▶ _WHAT THE TASK REQUIRES_
From the records below, output exactly the lines running from the line containing "Вход (386, 5)" through the line containing "Услуги (253, 5)", and no others.

[EXERCISE MATERIAL Boundary: Start]

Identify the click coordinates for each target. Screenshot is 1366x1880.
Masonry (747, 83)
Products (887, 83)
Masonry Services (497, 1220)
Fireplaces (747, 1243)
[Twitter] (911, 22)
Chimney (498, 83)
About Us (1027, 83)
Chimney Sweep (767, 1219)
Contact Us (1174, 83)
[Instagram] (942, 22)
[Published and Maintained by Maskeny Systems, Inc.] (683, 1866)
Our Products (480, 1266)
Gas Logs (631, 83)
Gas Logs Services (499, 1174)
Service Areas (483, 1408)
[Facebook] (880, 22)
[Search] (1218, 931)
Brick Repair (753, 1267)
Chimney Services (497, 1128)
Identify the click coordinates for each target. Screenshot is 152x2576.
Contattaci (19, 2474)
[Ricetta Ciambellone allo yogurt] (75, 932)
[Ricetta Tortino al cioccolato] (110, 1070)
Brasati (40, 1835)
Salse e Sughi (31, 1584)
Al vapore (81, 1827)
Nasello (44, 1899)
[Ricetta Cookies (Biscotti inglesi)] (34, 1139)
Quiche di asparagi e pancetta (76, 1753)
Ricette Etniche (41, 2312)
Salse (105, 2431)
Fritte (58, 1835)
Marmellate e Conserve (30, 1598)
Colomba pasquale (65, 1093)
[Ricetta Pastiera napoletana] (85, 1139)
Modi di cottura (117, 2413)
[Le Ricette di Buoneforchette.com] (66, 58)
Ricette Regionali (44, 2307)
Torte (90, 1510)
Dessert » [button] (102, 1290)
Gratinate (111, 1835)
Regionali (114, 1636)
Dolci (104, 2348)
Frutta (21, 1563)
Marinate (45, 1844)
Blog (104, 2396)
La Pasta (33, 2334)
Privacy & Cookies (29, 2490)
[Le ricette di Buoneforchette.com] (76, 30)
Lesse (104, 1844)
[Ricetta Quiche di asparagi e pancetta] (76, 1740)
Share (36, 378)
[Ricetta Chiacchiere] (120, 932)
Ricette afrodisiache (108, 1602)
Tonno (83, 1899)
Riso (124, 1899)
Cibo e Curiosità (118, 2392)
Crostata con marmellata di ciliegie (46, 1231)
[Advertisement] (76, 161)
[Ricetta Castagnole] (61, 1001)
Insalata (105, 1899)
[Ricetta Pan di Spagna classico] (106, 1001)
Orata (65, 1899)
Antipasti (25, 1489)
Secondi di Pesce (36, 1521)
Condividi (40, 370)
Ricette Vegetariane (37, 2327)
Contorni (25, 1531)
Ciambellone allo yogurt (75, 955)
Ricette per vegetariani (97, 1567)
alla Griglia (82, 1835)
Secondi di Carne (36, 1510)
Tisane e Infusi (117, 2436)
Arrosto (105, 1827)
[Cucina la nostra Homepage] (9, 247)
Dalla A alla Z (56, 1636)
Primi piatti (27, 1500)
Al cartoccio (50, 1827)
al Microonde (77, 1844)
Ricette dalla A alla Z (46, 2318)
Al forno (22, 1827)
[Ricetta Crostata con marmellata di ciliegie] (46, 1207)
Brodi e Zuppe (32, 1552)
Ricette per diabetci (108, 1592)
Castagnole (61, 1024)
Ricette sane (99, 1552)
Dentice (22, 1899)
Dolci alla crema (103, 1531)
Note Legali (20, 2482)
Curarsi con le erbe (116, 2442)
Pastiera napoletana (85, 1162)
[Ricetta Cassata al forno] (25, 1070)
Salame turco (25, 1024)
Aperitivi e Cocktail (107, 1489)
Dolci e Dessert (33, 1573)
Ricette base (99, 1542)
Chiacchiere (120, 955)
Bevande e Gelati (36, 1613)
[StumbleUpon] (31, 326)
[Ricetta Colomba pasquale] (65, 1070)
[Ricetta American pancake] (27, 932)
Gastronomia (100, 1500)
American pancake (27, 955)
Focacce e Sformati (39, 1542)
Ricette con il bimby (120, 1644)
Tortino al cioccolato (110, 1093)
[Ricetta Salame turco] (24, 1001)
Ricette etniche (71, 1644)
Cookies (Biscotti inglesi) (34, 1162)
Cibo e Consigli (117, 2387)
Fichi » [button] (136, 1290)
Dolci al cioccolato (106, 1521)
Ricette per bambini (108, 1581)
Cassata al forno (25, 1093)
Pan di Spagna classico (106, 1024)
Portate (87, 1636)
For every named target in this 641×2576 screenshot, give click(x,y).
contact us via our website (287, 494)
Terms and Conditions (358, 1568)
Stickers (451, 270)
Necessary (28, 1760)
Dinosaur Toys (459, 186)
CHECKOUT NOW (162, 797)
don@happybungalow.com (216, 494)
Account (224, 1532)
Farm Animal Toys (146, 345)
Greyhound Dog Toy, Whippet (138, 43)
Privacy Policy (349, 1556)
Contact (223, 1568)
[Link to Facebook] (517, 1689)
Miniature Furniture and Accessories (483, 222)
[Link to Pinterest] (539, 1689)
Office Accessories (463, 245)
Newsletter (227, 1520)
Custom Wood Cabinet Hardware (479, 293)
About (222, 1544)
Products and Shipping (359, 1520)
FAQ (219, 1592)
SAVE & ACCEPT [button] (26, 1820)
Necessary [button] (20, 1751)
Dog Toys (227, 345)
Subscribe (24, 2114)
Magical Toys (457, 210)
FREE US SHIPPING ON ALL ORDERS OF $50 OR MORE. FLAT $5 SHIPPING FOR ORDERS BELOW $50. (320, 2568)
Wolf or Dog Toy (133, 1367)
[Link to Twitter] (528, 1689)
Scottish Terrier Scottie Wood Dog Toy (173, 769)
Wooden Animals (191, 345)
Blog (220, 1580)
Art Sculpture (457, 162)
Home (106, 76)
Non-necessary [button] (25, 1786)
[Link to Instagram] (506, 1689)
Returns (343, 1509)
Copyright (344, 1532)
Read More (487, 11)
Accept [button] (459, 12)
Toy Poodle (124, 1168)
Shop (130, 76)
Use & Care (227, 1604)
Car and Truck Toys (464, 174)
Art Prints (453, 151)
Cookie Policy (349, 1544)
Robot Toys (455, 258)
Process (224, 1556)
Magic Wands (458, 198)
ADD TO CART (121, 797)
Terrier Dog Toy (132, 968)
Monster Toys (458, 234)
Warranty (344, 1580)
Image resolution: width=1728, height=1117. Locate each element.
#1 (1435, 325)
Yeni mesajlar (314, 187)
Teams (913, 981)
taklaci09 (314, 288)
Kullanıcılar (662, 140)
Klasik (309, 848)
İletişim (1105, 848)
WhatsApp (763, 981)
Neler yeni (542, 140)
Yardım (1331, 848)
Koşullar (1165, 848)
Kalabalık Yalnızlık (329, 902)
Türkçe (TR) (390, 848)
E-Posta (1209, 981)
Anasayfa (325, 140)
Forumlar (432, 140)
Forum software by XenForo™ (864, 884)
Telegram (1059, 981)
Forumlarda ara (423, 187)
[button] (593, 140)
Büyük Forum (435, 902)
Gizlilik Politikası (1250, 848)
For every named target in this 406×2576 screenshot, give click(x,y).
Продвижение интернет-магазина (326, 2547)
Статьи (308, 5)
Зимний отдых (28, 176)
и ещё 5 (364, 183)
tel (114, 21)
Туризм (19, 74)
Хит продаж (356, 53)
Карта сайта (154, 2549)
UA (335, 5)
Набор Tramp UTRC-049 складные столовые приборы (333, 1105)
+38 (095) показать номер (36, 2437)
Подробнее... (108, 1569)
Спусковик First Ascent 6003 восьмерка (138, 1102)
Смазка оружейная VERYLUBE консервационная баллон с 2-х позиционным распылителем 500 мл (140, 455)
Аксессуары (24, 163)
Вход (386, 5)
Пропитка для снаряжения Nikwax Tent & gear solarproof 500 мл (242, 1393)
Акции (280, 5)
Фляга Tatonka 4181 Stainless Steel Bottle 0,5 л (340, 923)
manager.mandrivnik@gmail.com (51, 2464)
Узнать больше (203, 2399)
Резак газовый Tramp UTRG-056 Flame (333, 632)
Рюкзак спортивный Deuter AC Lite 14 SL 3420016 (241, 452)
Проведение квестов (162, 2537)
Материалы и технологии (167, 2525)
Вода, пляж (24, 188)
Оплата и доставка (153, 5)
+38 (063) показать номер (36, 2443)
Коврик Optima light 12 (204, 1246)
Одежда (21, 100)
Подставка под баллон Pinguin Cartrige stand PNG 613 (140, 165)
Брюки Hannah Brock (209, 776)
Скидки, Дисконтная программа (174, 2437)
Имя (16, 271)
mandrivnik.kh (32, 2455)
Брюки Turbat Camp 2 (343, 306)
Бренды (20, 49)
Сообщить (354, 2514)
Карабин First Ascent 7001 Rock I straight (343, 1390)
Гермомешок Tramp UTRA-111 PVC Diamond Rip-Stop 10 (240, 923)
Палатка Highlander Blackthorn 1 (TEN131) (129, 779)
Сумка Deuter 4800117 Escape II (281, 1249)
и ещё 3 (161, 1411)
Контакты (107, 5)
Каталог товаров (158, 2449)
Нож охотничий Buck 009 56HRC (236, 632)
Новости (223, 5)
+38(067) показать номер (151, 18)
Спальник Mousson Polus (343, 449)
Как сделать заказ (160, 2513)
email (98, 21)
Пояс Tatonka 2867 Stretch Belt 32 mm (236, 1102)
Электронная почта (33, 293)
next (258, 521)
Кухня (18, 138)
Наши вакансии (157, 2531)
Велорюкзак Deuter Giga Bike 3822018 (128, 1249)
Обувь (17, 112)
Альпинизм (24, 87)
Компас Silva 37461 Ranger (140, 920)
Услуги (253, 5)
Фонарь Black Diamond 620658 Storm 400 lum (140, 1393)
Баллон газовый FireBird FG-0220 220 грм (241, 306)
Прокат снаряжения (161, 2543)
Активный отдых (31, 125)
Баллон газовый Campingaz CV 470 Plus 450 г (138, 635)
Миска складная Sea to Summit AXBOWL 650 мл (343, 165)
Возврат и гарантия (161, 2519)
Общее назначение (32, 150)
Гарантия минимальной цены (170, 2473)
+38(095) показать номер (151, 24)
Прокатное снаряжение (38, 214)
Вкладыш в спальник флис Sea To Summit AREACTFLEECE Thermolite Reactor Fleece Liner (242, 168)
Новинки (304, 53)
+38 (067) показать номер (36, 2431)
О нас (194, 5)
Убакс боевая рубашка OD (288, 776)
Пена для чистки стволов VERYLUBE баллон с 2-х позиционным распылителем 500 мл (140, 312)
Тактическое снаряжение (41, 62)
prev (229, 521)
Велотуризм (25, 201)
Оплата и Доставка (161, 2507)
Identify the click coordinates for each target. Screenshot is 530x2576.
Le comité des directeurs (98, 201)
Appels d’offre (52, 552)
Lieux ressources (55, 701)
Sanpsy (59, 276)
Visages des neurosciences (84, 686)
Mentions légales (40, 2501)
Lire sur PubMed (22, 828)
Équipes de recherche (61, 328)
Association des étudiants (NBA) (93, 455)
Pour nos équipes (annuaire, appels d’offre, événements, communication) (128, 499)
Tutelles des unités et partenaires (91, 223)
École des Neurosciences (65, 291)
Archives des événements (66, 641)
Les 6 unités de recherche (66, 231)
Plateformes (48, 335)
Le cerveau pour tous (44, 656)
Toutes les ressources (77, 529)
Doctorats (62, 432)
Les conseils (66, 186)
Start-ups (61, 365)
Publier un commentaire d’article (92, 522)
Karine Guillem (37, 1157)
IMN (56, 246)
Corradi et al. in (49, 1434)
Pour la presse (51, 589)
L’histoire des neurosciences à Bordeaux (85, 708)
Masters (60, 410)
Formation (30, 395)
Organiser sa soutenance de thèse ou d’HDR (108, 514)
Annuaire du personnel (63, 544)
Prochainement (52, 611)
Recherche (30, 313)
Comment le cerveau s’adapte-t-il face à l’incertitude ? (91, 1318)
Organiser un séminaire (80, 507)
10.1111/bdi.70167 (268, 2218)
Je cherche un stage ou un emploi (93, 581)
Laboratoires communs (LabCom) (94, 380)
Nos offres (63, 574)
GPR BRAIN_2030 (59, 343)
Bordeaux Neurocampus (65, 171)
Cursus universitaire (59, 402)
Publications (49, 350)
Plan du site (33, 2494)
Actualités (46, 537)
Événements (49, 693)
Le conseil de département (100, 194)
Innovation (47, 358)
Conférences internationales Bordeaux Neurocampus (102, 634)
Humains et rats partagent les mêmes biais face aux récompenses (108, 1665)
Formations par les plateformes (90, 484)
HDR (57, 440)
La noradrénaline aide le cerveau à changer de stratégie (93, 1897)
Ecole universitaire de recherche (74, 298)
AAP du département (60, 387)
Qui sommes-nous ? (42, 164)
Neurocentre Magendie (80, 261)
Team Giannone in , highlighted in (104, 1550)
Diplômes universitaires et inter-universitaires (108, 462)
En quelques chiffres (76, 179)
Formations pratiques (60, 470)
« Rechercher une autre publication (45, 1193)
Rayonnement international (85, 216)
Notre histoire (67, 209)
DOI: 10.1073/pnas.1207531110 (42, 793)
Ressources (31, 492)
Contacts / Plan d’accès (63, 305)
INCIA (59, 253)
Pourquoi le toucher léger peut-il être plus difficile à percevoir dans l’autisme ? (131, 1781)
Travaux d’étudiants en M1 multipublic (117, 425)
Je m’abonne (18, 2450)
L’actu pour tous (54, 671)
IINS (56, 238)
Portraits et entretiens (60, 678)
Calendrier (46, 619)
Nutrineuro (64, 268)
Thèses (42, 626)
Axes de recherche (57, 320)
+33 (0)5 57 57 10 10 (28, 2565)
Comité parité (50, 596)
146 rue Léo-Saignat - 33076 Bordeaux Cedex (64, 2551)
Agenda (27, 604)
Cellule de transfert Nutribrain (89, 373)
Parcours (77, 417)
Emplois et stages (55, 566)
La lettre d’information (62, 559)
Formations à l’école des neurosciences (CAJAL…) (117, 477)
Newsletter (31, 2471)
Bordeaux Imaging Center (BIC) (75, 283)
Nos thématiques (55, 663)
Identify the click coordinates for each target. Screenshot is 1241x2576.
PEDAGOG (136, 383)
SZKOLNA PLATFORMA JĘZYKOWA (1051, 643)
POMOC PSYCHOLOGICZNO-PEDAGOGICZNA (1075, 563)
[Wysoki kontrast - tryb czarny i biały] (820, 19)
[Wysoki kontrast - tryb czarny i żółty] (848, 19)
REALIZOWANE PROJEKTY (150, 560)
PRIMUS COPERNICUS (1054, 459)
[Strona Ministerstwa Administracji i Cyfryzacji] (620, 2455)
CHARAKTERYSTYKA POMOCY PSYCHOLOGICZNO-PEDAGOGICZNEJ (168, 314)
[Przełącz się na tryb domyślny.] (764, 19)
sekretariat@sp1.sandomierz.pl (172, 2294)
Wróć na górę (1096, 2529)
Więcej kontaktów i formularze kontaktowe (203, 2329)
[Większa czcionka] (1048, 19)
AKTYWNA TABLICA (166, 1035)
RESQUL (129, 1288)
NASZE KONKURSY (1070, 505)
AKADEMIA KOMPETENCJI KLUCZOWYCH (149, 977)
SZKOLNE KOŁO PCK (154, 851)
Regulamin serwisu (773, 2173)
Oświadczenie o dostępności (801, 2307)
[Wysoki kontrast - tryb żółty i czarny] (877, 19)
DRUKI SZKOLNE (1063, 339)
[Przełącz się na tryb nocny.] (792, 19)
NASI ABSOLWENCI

[EXERCISE MATERIAL Boundary: End]

▶ _EXPECTED ANSWER_
Вход (386, 5)
Пропитка для снаряжения Nikwax Tent & gear solarproof 500 мл (242, 1393)
Акции (280, 5)
Фляга Tatonka 4181 Stainless Steel Bottle 0,5 л (340, 923)
manager.mandrivnik@gmail.com (51, 2464)
Узнать больше (203, 2399)
Резак газовый Tramp UTRG-056 Flame (333, 632)
Рюкзак спортивный Deuter AC Lite 14 SL 3420016 (241, 452)
Проведение квестов (162, 2537)
Материалы и технологии (167, 2525)
Вода, пляж (24, 188)
Оплата и доставка (153, 5)
+38 (063) показать номер (36, 2443)
Коврик Optima light 12 (204, 1246)
Одежда (21, 100)
Подставка под баллон Pinguin Cartrige stand PNG 613 (140, 165)
Брюки Hannah Brock (209, 776)
Скидки, Дисконтная программа (174, 2437)
Имя (16, 271)
mandrivnik.kh (32, 2455)
Брюки Turbat Camp 2 (343, 306)
Бренды (20, 49)
Сообщить (354, 2514)
Карабин First Ascent 7001 Rock I straight (343, 1390)
Гермомешок Tramp UTRA-111 PVC Diamond Rip-Stop 10 (240, 923)
Палатка Highlander Blackthorn 1 (TEN131) (129, 779)
Сумка Deuter 4800117 Escape II (281, 1249)
и ещё 3 (161, 1411)
Контакты (107, 5)
Каталог товаров (158, 2449)
Нож охотничий Buck 009 56HRC (236, 632)
Новости (223, 5)
+38(067) показать номер (151, 18)
Спальник Mousson Polus (343, 449)
Как сделать заказ (160, 2513)
email (98, 21)
Пояс Tatonka 2867 Stretch Belt 32 mm (236, 1102)
Электронная почта (33, 293)
next (258, 521)
Кухня (18, 138)
Наши вакансии (157, 2531)
Велорюкзак Deuter Giga Bike 3822018 (128, 1249)
Обувь (17, 112)
Альпинизм (24, 87)
Компас Silva 37461 Ranger (140, 920)
Услуги (253, 5)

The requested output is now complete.